Based on a large sample from NHANES, this cross-sectional study demonstrates several strengths including robust statistical power and generalizability due to its extensive cohort size. The study design incorporated rigorous triangulation of LAP and detailed adjustment for numerous potential confounders, ensuring the stability and reliability of the identified negative association between LAP and RHGS. The use of diverse analytical strategies, such as subgroup analyses, smooth-fit curves, and threshold effect analyses, provided comprehensive insights into the non-linear dynamics of the association, enhancing the depth and robustness of the findings. Additionally, gender-based sensitivity analyses bolstered confidence in the consistency of this correlation across different demographics.

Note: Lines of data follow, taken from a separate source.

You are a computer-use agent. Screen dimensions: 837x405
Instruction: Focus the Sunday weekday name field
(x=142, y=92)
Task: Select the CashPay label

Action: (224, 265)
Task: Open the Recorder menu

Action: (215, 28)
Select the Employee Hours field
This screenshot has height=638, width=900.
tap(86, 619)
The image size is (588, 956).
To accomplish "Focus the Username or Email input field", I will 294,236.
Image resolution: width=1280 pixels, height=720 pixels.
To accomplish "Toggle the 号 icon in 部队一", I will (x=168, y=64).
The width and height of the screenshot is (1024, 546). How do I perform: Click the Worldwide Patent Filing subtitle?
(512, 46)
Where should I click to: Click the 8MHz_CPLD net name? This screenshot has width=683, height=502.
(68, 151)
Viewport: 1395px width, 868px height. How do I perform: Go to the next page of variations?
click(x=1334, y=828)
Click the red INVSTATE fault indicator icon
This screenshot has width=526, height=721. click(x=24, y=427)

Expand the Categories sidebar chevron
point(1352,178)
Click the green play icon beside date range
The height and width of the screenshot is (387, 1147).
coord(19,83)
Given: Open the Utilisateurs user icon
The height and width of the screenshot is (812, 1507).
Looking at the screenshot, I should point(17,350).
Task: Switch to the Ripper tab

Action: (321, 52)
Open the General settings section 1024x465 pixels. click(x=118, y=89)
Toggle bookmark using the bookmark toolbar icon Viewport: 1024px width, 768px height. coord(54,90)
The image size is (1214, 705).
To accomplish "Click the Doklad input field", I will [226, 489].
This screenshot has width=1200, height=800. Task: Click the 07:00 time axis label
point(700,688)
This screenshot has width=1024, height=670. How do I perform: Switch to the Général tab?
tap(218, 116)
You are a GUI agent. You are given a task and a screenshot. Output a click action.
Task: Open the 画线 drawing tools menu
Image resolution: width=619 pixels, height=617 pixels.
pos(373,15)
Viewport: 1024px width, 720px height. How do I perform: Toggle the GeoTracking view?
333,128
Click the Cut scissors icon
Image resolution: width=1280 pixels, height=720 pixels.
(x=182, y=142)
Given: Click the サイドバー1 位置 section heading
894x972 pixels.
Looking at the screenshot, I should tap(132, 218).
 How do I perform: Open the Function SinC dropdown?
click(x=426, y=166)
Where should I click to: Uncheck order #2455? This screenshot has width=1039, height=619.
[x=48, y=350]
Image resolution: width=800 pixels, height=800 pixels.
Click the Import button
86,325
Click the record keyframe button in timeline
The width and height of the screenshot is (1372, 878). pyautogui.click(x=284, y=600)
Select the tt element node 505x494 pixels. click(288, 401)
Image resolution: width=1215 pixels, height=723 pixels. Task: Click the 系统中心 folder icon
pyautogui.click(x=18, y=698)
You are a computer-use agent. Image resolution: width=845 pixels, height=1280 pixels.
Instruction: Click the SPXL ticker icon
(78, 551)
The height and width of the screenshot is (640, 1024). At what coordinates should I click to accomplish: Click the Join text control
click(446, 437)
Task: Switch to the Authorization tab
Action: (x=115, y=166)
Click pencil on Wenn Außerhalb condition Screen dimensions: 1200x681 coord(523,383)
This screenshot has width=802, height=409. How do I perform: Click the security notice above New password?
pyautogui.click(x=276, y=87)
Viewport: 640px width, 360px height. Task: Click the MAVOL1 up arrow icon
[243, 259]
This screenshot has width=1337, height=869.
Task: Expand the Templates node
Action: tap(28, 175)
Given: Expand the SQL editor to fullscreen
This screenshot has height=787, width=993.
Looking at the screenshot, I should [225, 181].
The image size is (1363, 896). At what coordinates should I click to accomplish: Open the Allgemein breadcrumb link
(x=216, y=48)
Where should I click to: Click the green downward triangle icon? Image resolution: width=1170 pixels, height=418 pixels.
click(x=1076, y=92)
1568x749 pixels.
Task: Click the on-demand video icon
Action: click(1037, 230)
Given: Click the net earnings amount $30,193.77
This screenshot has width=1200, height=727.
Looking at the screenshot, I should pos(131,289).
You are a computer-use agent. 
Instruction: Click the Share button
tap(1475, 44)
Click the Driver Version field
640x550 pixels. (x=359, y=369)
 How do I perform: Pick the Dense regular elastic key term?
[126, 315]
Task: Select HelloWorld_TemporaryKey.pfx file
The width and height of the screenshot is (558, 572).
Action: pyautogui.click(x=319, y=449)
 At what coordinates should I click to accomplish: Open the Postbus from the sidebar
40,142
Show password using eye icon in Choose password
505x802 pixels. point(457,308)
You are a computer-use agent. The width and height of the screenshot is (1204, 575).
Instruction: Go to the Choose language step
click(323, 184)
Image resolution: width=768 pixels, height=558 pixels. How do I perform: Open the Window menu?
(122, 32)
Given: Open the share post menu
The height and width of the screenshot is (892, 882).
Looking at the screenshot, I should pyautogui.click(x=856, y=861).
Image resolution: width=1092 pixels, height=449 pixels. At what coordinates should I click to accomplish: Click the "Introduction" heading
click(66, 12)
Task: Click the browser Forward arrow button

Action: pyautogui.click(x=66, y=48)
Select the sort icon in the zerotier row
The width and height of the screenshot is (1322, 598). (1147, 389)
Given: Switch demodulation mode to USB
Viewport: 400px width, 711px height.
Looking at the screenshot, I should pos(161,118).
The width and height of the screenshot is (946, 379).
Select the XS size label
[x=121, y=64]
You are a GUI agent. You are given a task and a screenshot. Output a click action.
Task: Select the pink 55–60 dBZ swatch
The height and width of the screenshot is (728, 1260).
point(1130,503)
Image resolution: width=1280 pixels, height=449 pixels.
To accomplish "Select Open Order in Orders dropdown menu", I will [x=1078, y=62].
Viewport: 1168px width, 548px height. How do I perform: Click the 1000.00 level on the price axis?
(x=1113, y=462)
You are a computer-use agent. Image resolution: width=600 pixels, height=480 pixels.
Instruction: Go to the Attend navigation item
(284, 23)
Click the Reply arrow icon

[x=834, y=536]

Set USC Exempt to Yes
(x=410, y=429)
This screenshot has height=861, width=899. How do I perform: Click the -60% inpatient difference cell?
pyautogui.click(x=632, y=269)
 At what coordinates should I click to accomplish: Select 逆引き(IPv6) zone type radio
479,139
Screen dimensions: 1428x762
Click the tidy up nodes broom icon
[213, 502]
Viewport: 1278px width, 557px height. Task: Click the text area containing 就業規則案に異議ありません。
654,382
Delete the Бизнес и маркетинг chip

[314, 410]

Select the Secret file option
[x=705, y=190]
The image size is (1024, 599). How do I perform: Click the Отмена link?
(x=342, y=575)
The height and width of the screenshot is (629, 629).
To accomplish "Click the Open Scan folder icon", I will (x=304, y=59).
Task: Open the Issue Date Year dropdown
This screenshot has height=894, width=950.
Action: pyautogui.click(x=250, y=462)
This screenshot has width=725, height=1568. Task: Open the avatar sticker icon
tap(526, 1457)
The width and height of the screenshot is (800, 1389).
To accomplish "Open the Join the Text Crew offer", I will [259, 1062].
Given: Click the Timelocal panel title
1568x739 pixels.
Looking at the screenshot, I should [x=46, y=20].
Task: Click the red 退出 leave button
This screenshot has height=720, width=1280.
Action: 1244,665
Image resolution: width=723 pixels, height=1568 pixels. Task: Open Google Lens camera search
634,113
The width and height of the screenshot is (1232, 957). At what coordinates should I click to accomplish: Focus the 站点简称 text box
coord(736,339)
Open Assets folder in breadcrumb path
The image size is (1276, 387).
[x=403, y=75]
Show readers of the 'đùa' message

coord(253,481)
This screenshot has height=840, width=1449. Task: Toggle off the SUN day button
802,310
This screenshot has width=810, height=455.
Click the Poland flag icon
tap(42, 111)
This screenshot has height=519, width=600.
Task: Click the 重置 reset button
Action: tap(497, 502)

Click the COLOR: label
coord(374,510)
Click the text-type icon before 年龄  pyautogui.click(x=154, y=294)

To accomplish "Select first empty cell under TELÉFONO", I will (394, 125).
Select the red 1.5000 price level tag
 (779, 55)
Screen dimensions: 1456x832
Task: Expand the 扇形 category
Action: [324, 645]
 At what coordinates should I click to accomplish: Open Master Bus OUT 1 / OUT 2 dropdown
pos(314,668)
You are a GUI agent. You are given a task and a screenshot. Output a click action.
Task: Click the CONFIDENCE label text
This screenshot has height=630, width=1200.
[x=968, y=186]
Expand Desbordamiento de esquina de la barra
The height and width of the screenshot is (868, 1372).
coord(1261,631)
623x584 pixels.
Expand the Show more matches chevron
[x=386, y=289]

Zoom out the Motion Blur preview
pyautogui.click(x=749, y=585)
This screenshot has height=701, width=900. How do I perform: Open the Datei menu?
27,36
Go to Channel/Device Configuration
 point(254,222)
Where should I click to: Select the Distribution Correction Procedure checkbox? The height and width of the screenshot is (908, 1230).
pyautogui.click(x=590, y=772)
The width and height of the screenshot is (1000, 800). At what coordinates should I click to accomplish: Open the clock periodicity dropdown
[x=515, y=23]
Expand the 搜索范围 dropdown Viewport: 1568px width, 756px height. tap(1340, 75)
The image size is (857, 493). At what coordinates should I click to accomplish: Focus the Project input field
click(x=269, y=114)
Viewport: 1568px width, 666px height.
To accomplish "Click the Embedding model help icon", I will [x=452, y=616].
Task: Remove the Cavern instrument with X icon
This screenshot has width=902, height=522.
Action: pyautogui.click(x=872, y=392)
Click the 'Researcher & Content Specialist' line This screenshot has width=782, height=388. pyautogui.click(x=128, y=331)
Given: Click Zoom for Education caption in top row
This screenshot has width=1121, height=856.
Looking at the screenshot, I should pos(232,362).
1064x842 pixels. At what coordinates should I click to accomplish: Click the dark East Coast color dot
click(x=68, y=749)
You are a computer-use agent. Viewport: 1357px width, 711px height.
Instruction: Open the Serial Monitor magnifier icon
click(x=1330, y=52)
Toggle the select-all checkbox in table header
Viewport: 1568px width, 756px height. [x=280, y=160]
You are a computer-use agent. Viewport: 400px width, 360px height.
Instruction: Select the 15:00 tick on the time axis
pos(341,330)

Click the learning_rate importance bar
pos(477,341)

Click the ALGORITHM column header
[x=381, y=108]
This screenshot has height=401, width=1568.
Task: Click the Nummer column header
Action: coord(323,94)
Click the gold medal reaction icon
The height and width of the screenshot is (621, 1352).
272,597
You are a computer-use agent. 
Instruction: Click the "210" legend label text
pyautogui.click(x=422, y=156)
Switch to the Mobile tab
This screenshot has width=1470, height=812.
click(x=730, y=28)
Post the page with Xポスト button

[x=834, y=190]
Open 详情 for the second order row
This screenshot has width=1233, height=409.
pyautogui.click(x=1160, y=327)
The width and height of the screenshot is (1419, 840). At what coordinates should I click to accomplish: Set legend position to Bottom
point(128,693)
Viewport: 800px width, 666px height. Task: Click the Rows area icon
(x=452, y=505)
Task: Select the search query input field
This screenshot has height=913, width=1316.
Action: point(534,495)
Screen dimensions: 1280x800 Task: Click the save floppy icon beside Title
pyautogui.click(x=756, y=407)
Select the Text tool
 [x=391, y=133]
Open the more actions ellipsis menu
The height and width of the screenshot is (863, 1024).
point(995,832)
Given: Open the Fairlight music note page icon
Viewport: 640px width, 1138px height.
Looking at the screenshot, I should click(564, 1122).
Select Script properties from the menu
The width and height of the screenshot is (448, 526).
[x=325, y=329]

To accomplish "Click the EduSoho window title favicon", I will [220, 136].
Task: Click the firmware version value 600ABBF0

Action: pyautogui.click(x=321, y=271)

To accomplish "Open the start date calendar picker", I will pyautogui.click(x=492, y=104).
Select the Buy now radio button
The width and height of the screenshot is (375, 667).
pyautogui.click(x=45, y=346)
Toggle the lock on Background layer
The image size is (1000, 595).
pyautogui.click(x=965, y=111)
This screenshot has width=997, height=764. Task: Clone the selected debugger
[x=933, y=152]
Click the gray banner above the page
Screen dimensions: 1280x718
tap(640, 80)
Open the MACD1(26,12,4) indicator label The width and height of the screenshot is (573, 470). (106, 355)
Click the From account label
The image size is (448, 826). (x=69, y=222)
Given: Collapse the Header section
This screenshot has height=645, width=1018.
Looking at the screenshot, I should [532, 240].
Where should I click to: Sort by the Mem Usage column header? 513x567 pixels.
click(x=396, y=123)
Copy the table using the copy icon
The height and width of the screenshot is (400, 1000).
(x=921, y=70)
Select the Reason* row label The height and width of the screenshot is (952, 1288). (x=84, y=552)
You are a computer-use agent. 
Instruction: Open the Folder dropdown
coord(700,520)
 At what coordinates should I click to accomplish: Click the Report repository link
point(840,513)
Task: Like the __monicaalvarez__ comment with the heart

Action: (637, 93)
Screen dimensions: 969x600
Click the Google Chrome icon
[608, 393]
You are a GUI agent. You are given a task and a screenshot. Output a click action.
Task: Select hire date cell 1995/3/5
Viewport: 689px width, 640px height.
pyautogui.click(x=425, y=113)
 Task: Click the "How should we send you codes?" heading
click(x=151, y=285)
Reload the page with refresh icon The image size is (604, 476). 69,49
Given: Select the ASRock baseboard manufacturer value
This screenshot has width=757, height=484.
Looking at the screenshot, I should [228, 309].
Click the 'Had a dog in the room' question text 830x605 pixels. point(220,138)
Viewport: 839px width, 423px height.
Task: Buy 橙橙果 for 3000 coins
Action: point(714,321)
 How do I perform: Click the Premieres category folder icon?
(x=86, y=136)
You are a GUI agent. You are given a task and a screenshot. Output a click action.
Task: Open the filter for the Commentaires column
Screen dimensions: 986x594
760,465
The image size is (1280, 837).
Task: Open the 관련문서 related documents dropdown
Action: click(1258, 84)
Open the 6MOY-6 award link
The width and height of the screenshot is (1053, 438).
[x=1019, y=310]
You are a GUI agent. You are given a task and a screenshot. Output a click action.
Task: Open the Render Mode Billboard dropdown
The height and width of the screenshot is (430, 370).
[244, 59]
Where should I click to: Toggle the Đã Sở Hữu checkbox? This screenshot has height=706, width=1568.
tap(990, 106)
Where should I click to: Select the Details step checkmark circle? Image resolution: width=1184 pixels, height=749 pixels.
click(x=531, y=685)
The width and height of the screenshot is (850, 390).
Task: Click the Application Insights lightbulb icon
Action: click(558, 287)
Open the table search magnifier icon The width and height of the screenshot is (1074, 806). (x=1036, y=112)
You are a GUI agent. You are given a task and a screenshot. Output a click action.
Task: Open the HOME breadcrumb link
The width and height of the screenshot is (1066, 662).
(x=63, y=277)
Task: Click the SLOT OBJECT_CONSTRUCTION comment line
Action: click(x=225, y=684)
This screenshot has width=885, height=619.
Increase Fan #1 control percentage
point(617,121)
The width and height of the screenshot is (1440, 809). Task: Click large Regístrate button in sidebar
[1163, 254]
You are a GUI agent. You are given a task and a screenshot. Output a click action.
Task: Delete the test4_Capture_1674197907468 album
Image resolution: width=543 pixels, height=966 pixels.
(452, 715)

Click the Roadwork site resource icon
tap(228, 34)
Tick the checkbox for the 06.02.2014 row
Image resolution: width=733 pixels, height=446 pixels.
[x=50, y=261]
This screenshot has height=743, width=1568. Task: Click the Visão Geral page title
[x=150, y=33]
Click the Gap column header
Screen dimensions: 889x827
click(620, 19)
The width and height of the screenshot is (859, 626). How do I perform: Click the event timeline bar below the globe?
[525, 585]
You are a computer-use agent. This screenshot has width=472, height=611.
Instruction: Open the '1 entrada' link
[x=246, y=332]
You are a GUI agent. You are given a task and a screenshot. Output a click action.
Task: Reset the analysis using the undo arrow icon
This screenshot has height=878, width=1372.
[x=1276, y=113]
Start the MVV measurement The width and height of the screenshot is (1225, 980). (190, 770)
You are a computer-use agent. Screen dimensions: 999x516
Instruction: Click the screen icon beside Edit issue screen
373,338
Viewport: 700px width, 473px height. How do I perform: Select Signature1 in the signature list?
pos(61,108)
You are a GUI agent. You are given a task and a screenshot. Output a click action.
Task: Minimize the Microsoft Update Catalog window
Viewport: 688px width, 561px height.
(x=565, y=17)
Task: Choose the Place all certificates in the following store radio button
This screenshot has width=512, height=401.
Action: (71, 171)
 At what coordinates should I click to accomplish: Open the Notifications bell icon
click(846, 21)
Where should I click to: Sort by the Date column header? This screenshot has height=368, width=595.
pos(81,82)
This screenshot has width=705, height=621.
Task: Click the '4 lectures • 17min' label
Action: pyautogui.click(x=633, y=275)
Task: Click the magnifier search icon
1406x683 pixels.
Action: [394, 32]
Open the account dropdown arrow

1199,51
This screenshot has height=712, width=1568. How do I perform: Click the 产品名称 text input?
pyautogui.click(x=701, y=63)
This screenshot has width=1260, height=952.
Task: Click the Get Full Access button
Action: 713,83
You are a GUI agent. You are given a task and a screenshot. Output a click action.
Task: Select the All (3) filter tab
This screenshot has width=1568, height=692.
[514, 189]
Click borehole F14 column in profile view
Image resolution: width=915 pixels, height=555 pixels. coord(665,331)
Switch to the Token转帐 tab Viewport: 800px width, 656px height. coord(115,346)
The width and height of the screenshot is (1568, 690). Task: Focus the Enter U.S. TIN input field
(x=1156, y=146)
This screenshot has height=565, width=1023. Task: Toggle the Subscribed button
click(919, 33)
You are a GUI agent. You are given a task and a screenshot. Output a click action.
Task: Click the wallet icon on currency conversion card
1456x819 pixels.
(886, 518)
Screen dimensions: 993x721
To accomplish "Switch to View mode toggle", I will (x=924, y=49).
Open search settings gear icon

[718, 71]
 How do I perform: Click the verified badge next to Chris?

However, as a cross-sectional analysis, it cannot inherently establish causality, only permitting the identification of associations. Consequently, it must be confirmed by future perspectives and experimental studies. Despite meticulous adjustments for confounders, the potential for residual confounding by unmeasured variables remains, which could skew the results. Moreover, the reliance on subgroup analyses, while illuminating, necessitates cautious interpretation due to the increased risk of type I errors arising from multiple comparisons. Lastly, the applicability may be constrained by the specifics of the NHANES dataset, limiting their extrapolation to other populations or geographic settings.

Conclusion

This study yielded intriguing insights into the inverse relationship between LAP and RHGS in diverse populations in the United States. It is acknowledged that there are still considerable gaps in our knowledge regarding the use of LAP as a predictor of muscular dystrophy. Further research is required to address this issue in greater depth. The findings of this study potentially represent a significant contribution to the growing body of evidence demonstrating the clinical utility of LAP as a predictor of muscular dystrophy and provide valuable insights into the development of early intervention strategies for potentially atrophic populations.